The architect of the bridge, man I think named Bradfield, did have some foresight in that he realized that the bridge would have to carry trains and cars and might need to be expanded in the future. Therefore he put enough iron and support into the structure that it could still be expanded even today without much problem. A few years there was talk of making the bridge double-layered to deal with traffic. The bridge actually had was large enough to accommodate traffic without expansion for 50 years, up until the time the NSW government finally paid off the loans on the construction of the bridge. A fantastic bit of foresight on the architect's part, in my opinion.
Anyway, my brother and I walked across the bridge to North Sydney, just across the Parramatta River. There is a popular bridge climb offered where you can climb the arc supports of the bridge to view Sydney but at $190/person, I'm not so sure it's worth the money. I was particularly keen to see the suburb of Kirribilli, a very affluent neighbourhood on the waterfront. As we walked along, we managed to find Kirribilli House, the prime minister's official Sydney residence. Although nice, it wasn't spectacular.

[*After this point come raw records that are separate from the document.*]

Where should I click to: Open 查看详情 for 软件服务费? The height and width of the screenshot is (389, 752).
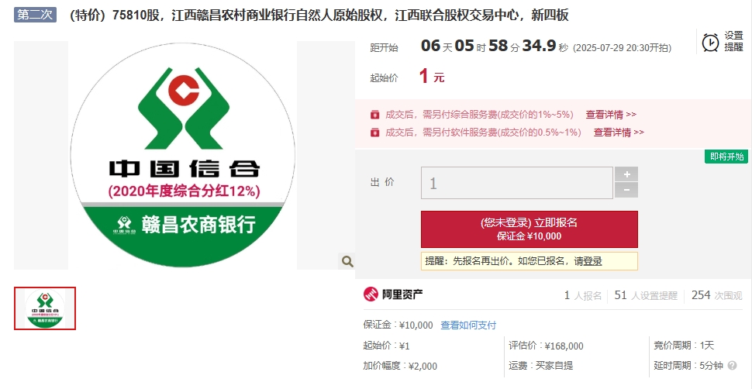619,133
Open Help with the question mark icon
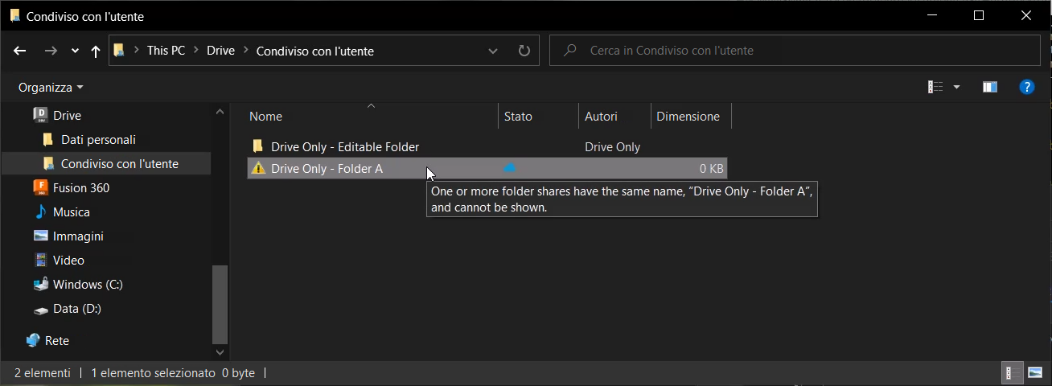The width and height of the screenshot is (1052, 386). pyautogui.click(x=1026, y=87)
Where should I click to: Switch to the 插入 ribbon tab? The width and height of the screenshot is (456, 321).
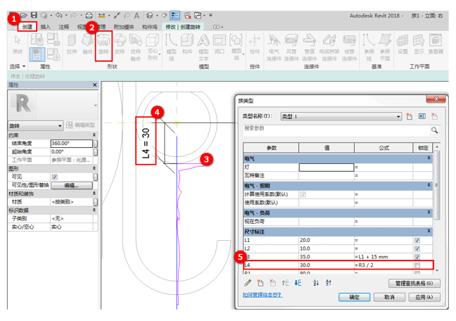click(45, 27)
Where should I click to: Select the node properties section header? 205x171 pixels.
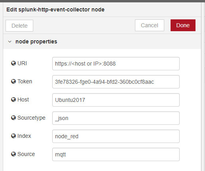coord(102,41)
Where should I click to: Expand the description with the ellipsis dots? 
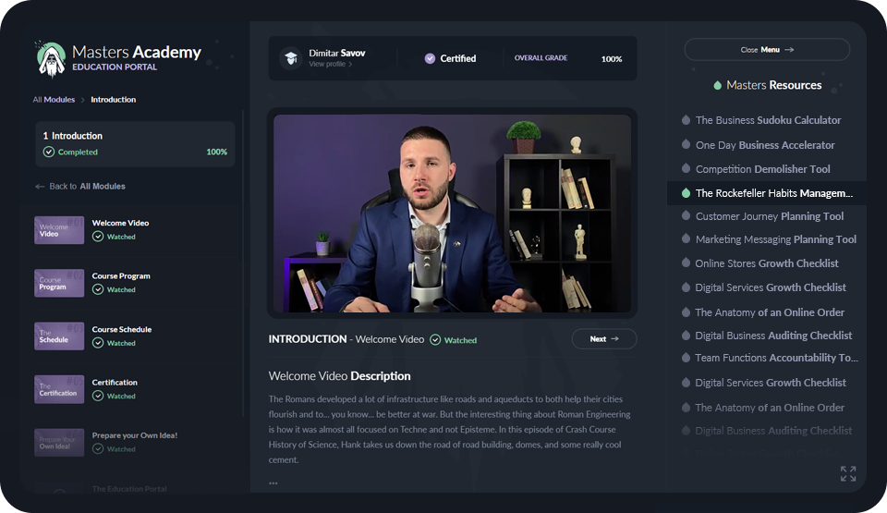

We also made a little side trip to Luna Park, an amusement area near the bridge. It isn't all that big but it has been delighting Sydneysiders since 1935. There is another Luna Park in St. Kilda, a suburb of Melbourne that I visited in 2005. The distinguishing feature is the clown's face entrance. There used to be a Luna Park on Coney Island but it closed down decades ago. I think the name lives on only in Australia. My brother and I walked around for a little bit then walked back across the bridge to Circular Quay to catch our train.
This was our last day in Sydney and I think out trip here was very enjoyable. We did the tourist thing, but had fun while doing it. I do like Sydney, even though it is a bit big and noisy, but it has such colour and flavour. But now it was time to get ready for our next trip which would take us north to a more tropical land.